Sweden is to review its defined contribution premium pension system (PPM), with the report set to investigate the impact of maintaining the status quo or reducing the number of fund options from the hundreds to 10.
Pensionsgruppen – the cross-party group that considers pension reform – said last week that a review had been agreed that would examine the two options outlined in a report published last year.
The report at the time said retaining the current system largely unchanged would prioritise a saver’s freedom of choice, but it recommended that savers be required to reaffirm their fund choice in a system that has more than 800 investment options.
The more radical proposal put forward last year by Stefan Engström – to limit investment options to 10 funds, likely coordinated with AP7’s default Såfa investment option – would also be investigated, with the impact of the reforms examined by the committee and an emphasis on option one.
While the government has yet to set out the precise terms of reference for the review, Pensionsgruppen said in a statement it would examine a number of ways of improving the PPM.
As a result, the investigation will examine the legal hurdles to a number of reforms, including allowing the Swedish Pensions Agency, Pensionsmyndigheten, to flag up AP7 Såfa as the best option for investors with little or no financial expertise.
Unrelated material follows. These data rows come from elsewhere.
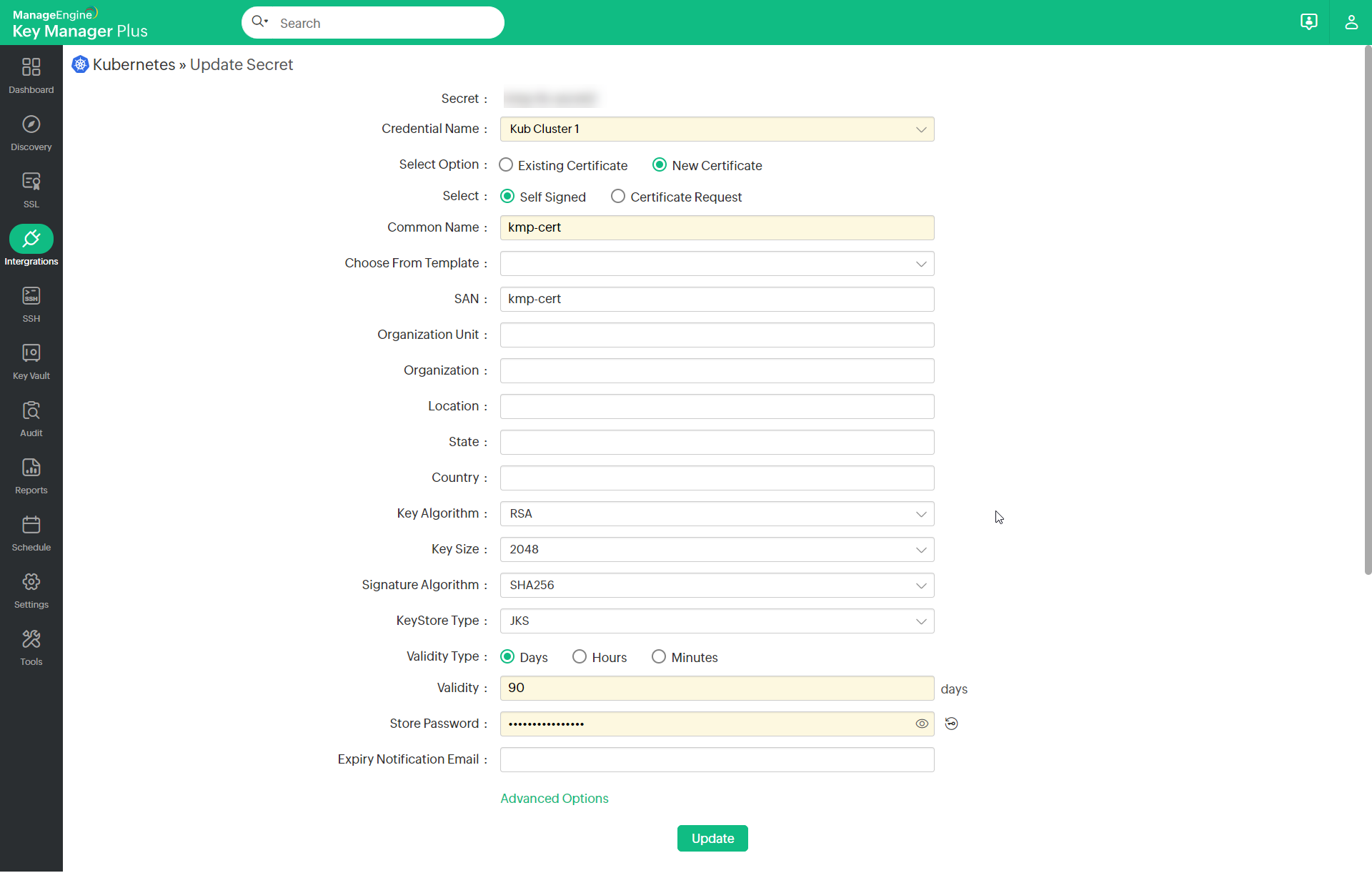Click the Organization Unit input field
Viewport: 1372px width, 873px height.
(x=717, y=335)
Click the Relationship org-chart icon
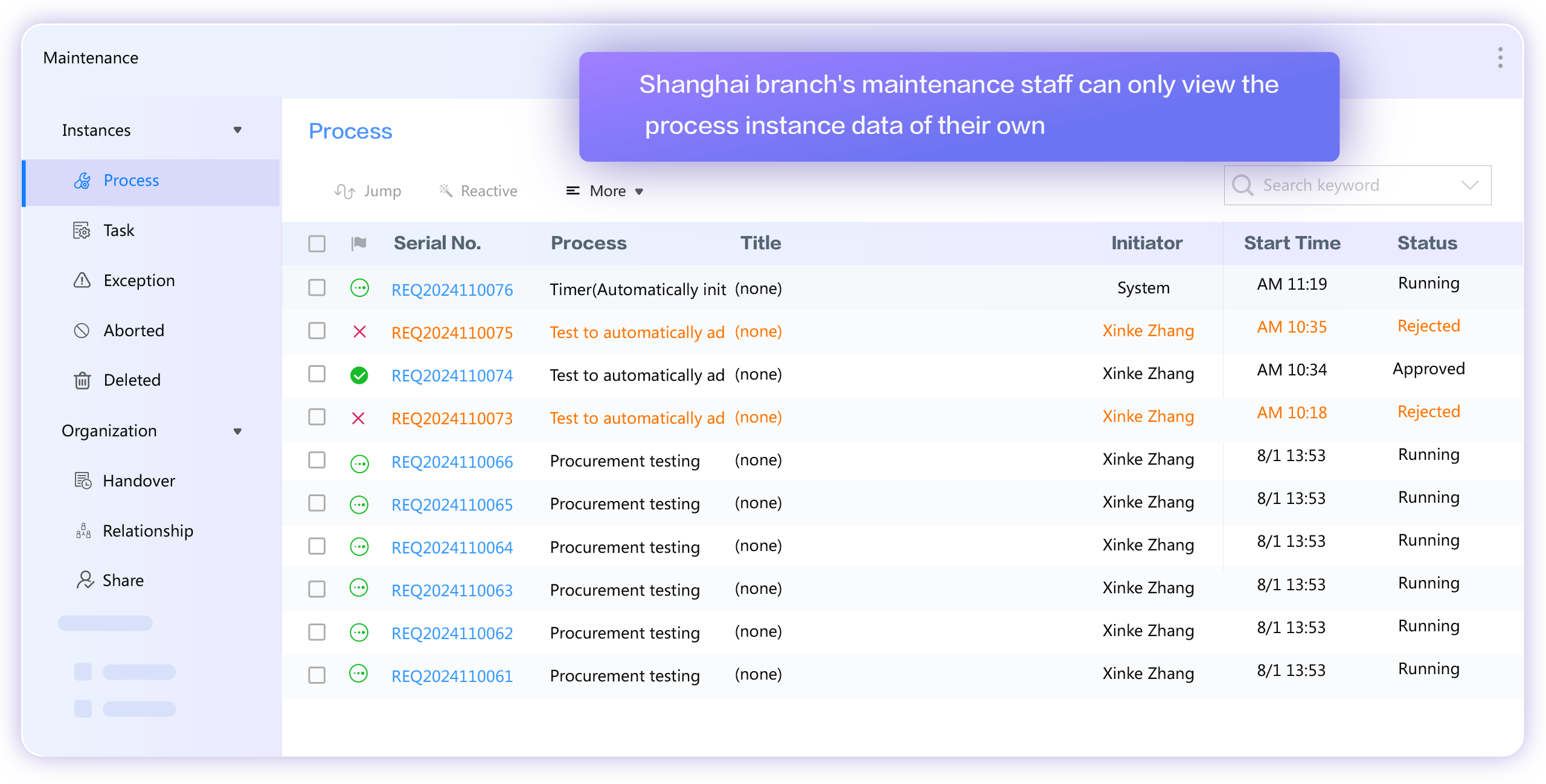Screen dimensions: 1546x784 pos(83,531)
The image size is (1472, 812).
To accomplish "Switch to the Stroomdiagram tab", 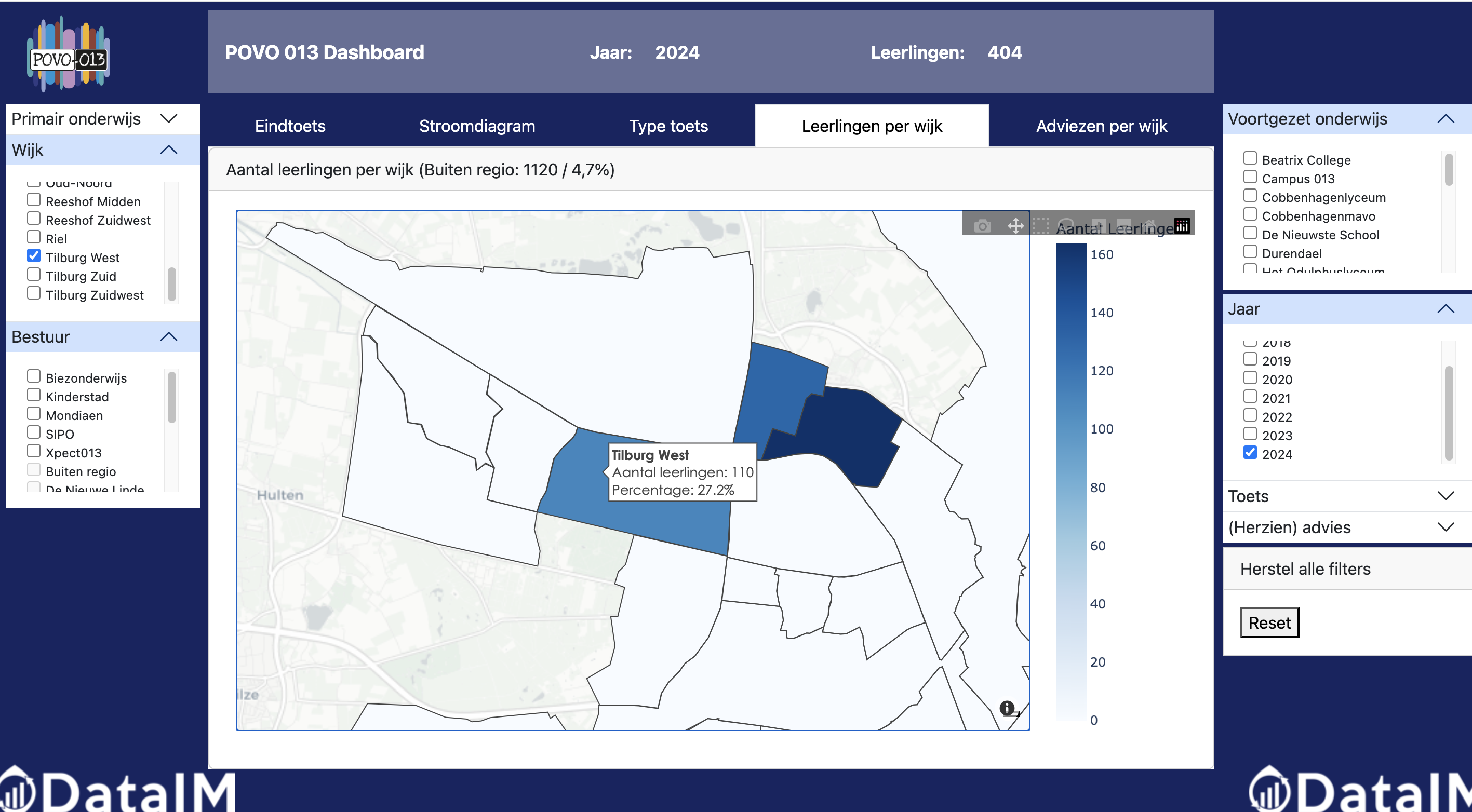I will [x=477, y=126].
Furthermore, the commission will also look at limiting the number of total fund options available to savers, and ways of making the PPM fund supermarket more transparent.
Finally, it will also examine how feasible it would be to charge PPM savers fees dependant on how often they use the system’s fund supermarket.
A spokesman for Ulf Kristersson, who, as minister for social security chairs Pensionsgruppen, said it had yet to set a deadline for the delivery of the report.
The spokesman also said no decision had been reached on who would chair the investigation.